TRAVAIL DEMANDÉ> Pouvez-vous recopier le texte sur les Gilets Jaunes, tout le passage depuis « Parmi les poncifs » jusqu'à « une véritable Révolution. », en substituant « carrefours » à « ronds-points » ?

24 janv. 2019

Gilets Jaunes : La Marseillaise, Macron et les cinq axes de la Révolution


Gilets Jaunes : 

La Marseillaise, Macron 

et les cinq axes de la Révolution 


par 

Alexandre Gerbi 


La Marseillaise accompagne le mouvement des Gilets Jaunes depuis le premier jour. Beaucoup y ont vu une marque de patriotisme encore vivace dans les milieux populaires, tandis que ce sentiment a souvent disparu chez les « élites ». C’est sans doute vrai. Mais c’est oublier qu’avant d’être un hymne national, le « tube » de Rouget de l’Isle est surtout le chant révolutionnaire par excellence. Et ce bien au-delà des frontières de la France. Tout au long du XXe siècle, une grande partie des révolutions autour du globe se sont faites au son d’« Aux armes, citoyens ! ». Depuis la révolution de 1917, où La Marseillaise était chantée dans la version russe bien davantage que L’Internationale, jusqu’à la révolution chinoise (manquée) de 1989 sur la place Tian’anmen (où elle fut chantée en français par les manifestants), en passant par la République espagnole en 1931 et le Chili d’Allende. Le général Giap lui-même, le vainqueur de Diên Biên Phu, l’entonna avec émotion, le 14 juillet 1989, à l’ambassade de France d’Hô-Chi-Minh-Ville, l’ancienne Saïgon… 

Parmi les poncifs de l’heure, il est commun ces temps-ci d’entendre que les Gilets Jaunes seraient probablement rentrés dans leurs foyers si, au lieu de leur opposer un silence entrecoupé d’injures, le gouvernement Macron-Philippe avait d’emblée lâché du lest sur la taxe gazole, la CSG et le SMIC. Rien n’est moins sûr. Et le croire, c’est risquer de prendre les Gilets Jaunes pour plus légers qu’ils ne le donnent à voir depuis maintenant plus de deux mois. Comme l’indique La Marseillaise scandée par les foules sur les ronds-points et dans les manifs, le mouvement qui soulève d’enthousiasme la grande majorité du Pays depuis dix semaines est bien plus qu’une révolte fiscale : il est l’expression d’un immense et profond ras-le-bol à l’égard du Système, et d’une volonté d’en finir avec lui. Par une véritable Révolution.

ENTRÉES FOURNIES>
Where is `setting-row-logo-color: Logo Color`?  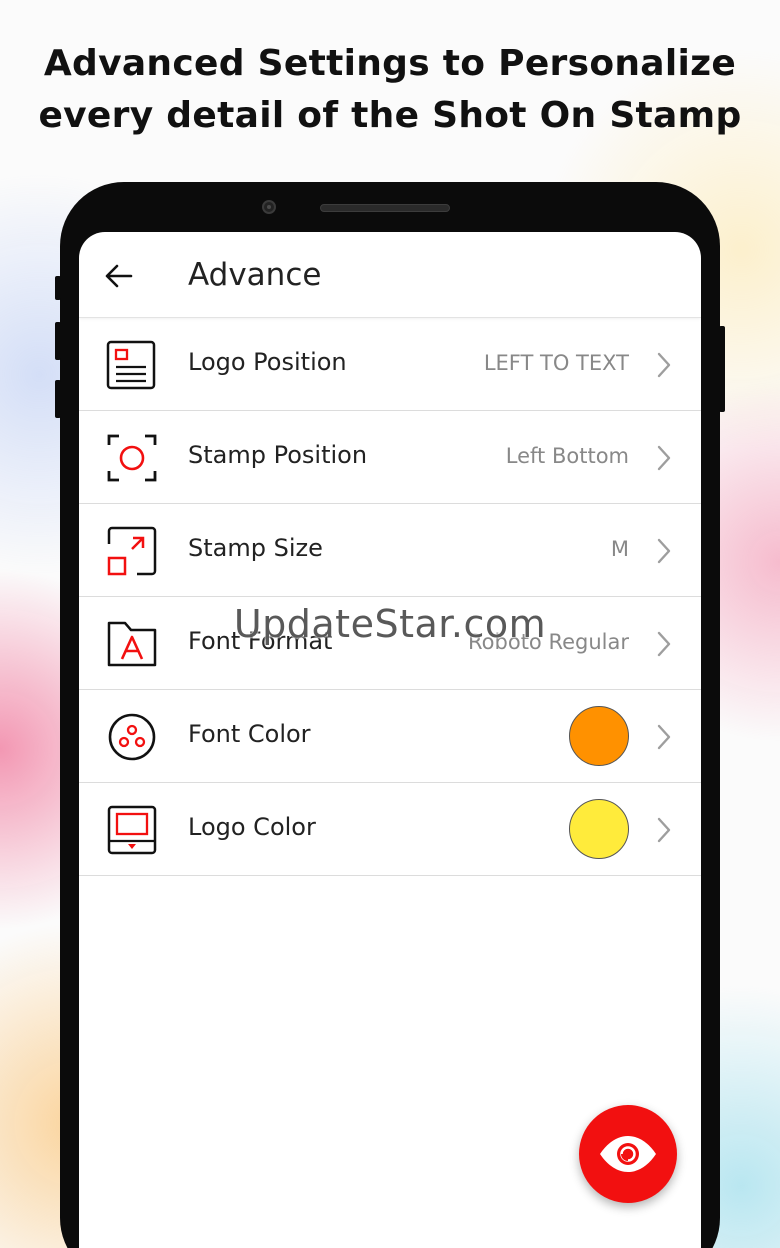
setting-row-logo-color: Logo Color is located at coordinates (390, 830).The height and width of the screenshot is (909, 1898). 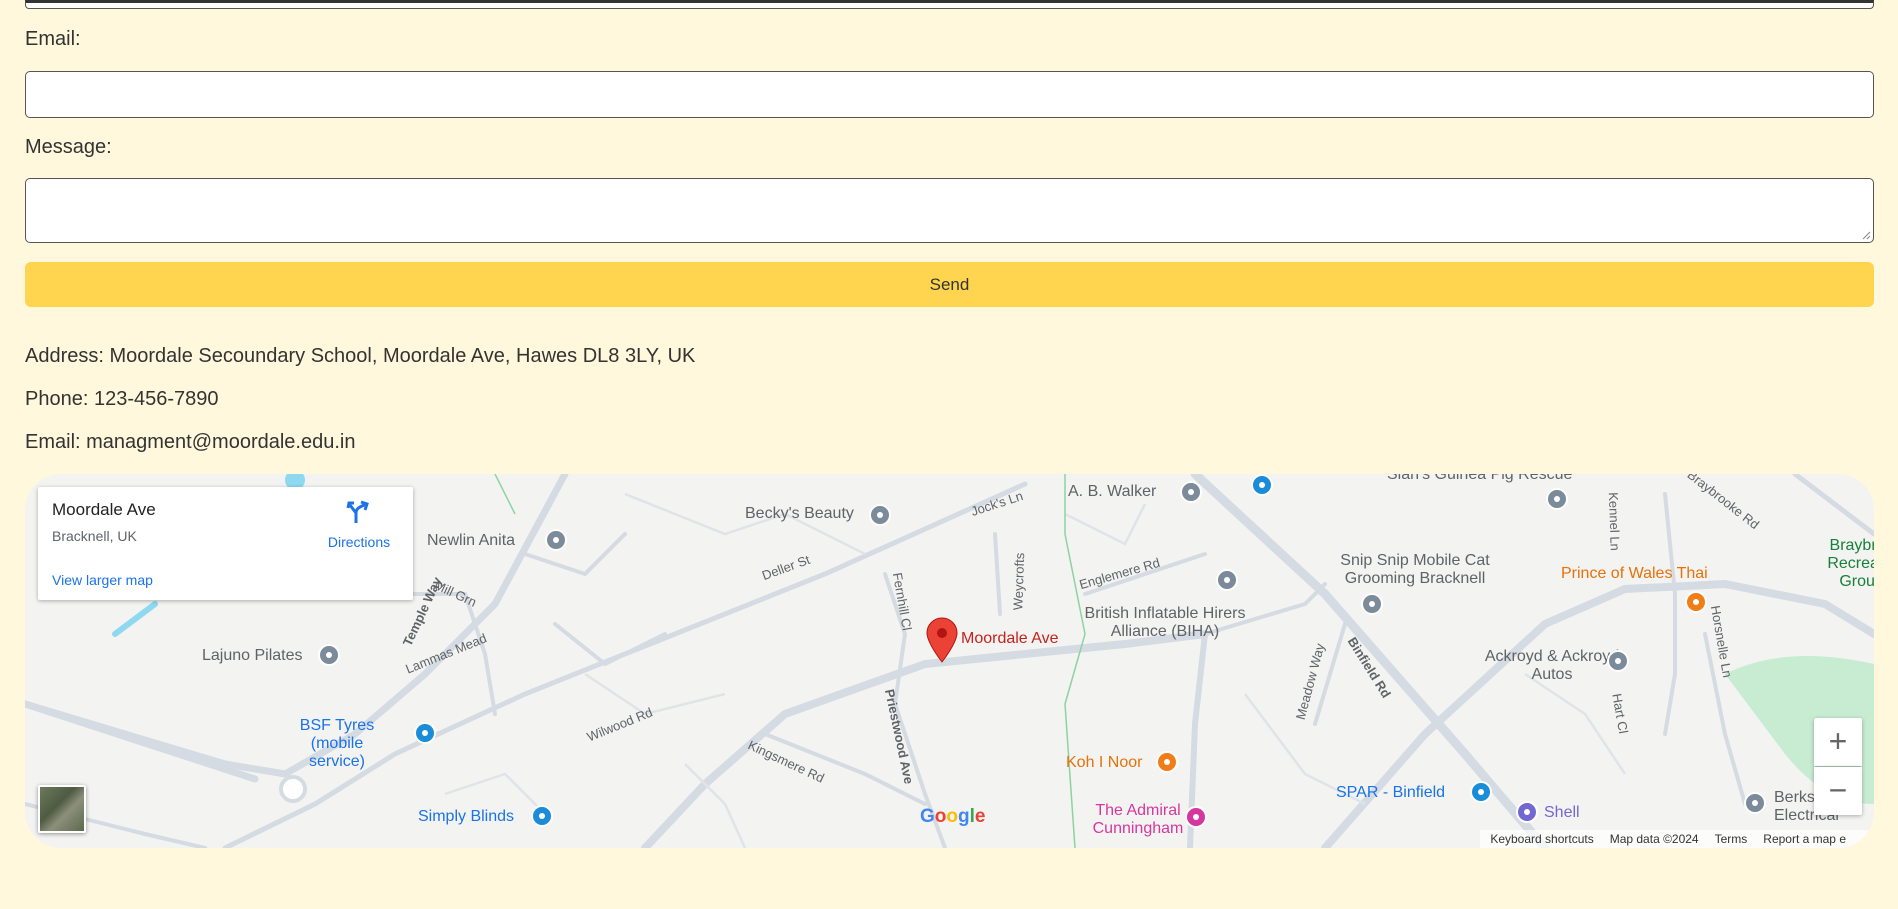 What do you see at coordinates (1480, 479) in the screenshot?
I see `poi-label: Sian's Guinea Pig Rescue` at bounding box center [1480, 479].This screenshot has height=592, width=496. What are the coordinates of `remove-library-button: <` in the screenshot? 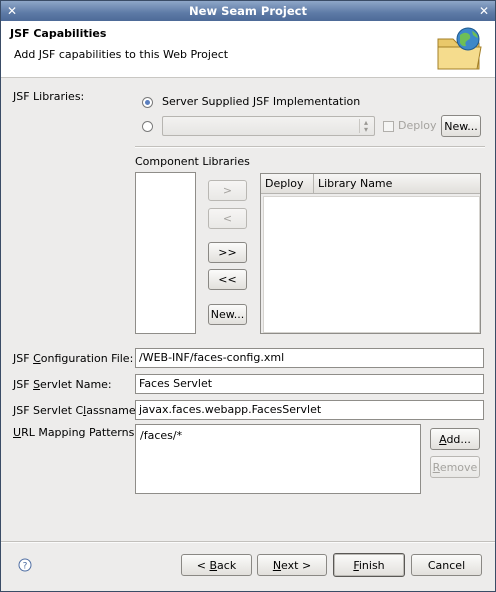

ZONE DE RÉPONSE>
Parmi les poncifs de l’heure, il est commun ces temps-ci d’entendre que les Gilets Jaunes seraient probablement rentrés dans leurs foyers si, au lieu de leur opposer un silence entrecoupé d’injures, le gouvernement Macron-Philippe avait d’emblée lâché du lest sur la taxe gazole, la CSG et le SMIC. Rien n’est moins sûr. Et le croire, c’est risquer de prendre les Gilets Jaunes pour plus légers qu’ils ne le donnent à voir depuis maintenant plus de deux mois. Comme l’indique La Marseillaise scandée par les foules sur les carrefours et dans les manifs, le mouvement qui soulève d’enthousiasme la grande majorité du Pays depuis dix semaines est bien plus qu’une révolte fiscale : il est l’expression d’un immense et profond ras-le-bol à l’égard du Système, et d’une volonté d’en finir avec lui. Par une véritable Révolution.